→ **Documento di partenza**
Dopo che il fallimento della (presunta) austerità espansiva, la Commissione Europea tra il 2013 e il 2014 ha cambiato cavallo. Ora sono le cosiddette “riforme strutturali”, in particolare la deregulation del mercato del lavoro, il refrain delle indicazioni per gli stati membri dell’area euro.

Secondo la Commissione, ma anche secondo il presidente della BCE Mario Draghi (che le invoca in giorno sì e l’altro pure), pare che ridurre i diritti dei lavoratori sia una necessità impellente al fine di accrescere la produttività stagnante delle imprese dei paesi meridionali. In base a questo assunto, negli anni si sono susseguite diverse modifiche del diritto del lavoro, sia da parte di governi di centrosinistra che di centrodestra.

Ma ora il Fondo Monetario Internazionale, nel World Economic Outlook dell’Aprile 2015, sostiene che non vi è alcuna evidenza circa un effetto positivo della flessibilità sul potenziale produttivo. Un’ammissione piuttosto sbalorditiva, se si pensa che la deregolamentazione del mercato del lavoro è sempre stata tra le condizioni dello stesso FMI per l’assistenza finanziaria, compresa quella ai paesi in crisi dell’Unione europea. Secondo il FMI gli effetti delle riforme strutturali sulla produttività sono importanti se si parla di deregolamentazione del mercato dei beni e dei servizi, di utilizzo di nuove tecnologie e di forza lavoro più qualificata, di maggiore spesa per le attività di ricerca e sviluppo. Al contrario la deregolamentazione del mercato del lavoro non sembra avere effetti statisticamente significativi sulla produttività. Per questo il FMI suggerisce alle economie avanzate un costante sostegno alla domanda per incoraggiare investimenti e crescita del capitale, e l’adozione di politiche e di riforme che possono aumentare in modo permanente il livello del prodotto potenziale. Queste politiche dovrebbero coinvolgere le riforme del mercato dei prodotti, maggiore sostegno alla ricerca e sviluppo e un uso più intensivo di manodopera altamente qualificata e di beni capitali derivanti dalle tecnologie dell’informazione e delle comunicazioni, più investimenti in infrastrutture per aumentare il capitale fisico e politiche fiscali e di spesa progettate per aumentare la partecipazione della forza lavoro.

→ **Estratto dei dati**
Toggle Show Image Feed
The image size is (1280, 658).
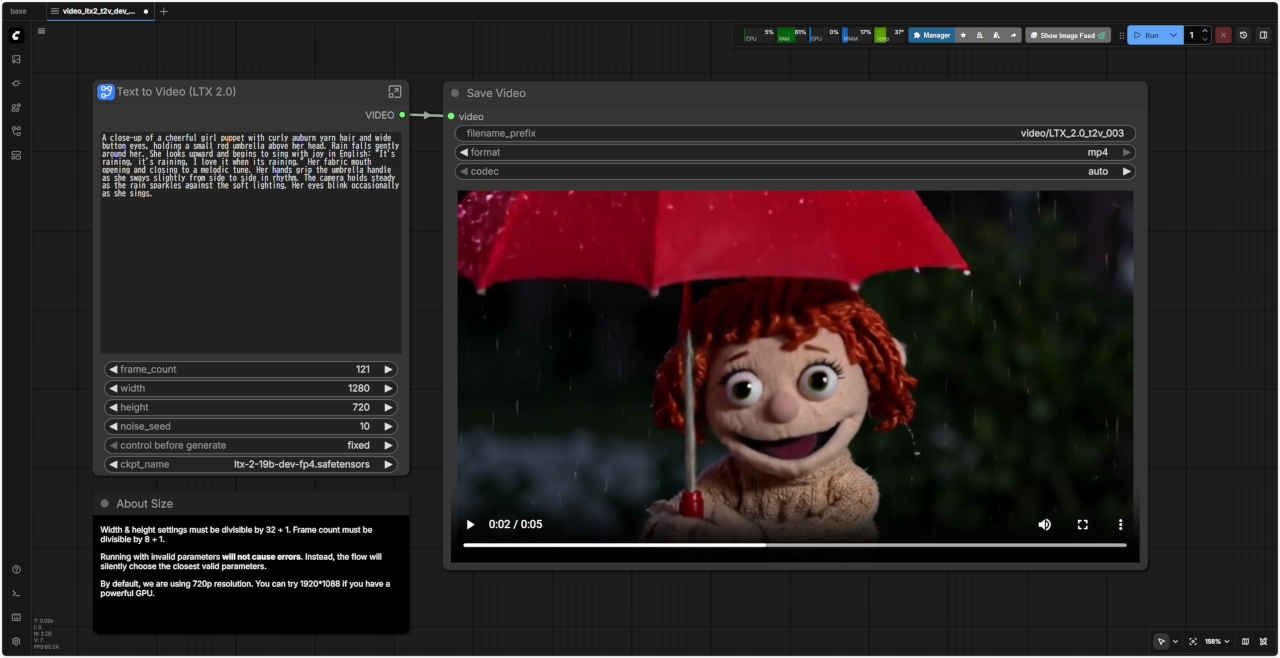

→ **Esercizio proposto A**
Nel documento di partenza, che effetto ha sulla produttività la deregolamentazione del mercato del lavoro, secondo il FMI?
→ **Esercizio proposto B**
Traduci in inglese questa frase del documento di partenza: "Al contrario la deregolamentazione del mercato del lavoro non sembra avere effetti statisticamente significativi sulla produttività."

→ **Risultato A**
Non sembra avere effetti statisticamente significativi sulla produttività.

→ **Risultato B**
On the contrary, labor market deregulation does not appear to have statistically significant effects on productivity.